Why Take Part in Charitable Tasks? Ego-Systems versus Eco-Systems

Reasons for choosing the Wellbeing Practice

One strategy for developing children’s confidence and self-concept is to encourage them to see what they could do for others and not just for themselves.  Doing a task for somebody other than themselves takes away the focus from themselves and their own ruminations on self-doubt and lack of worthiness.  When the goal is to do something for others or for a group it can take the pressure off the individual.  Examples of tasks that children can do for others could include helping to make the dinner, laying the table, helping a sibling or friends with homework, helping parents work out computer related problems and so on.  Bigger issues such as world peace, our planet and the state that it is in could also be focused on, as this helps to increase the sense of worth without focusing on the individual.

Research indicates that people who have long-term goals which are related to things outside of themselves develop better levels of self-worth.  In the literature on self-esteem and self-worth, the terms egosystem and ecosystem are used. Egosystem refers to a focus on oneself (it is all about me) where as ecosystem (I care about something larger than myself), focuses on things outside of oneself .  Those that focus on ecosystems develop better levels of self-worth because they change the focus from ruminating about themselves and worrying about their lack of self-worth to ecosystems thinking.

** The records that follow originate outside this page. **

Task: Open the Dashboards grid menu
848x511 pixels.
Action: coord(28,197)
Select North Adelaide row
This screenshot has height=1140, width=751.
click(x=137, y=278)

People who focus on ecosystems tend to feel a great sense of relief as the focus is no longer on themselves.  It is important to acknowledge that people who focus on ecosystems are not making sacrifices but are showing signs that they care about what matters to themselves as well as others.  It is about recognising that individual needs and the needs of a wider system are being met and that is good for the wider community.  Ecosystem thinkers are people who care about the wider community rather than carrying out tasks in order to just show how great they are.

Teenagers may find the following questions helpful to think about when considering ecosystems:

What is it that I really care about?
What difference do I want to make to this situation?
What am I trying to accomplish here?
What am I trying to do to help the other person?

At The Wellbeing Practice, we try to think about ecosystems and are currently developing some downloadable guides, the proceeds of which will go to different charities.

Thank you for all your support and good luck with your own ecosystem thinking.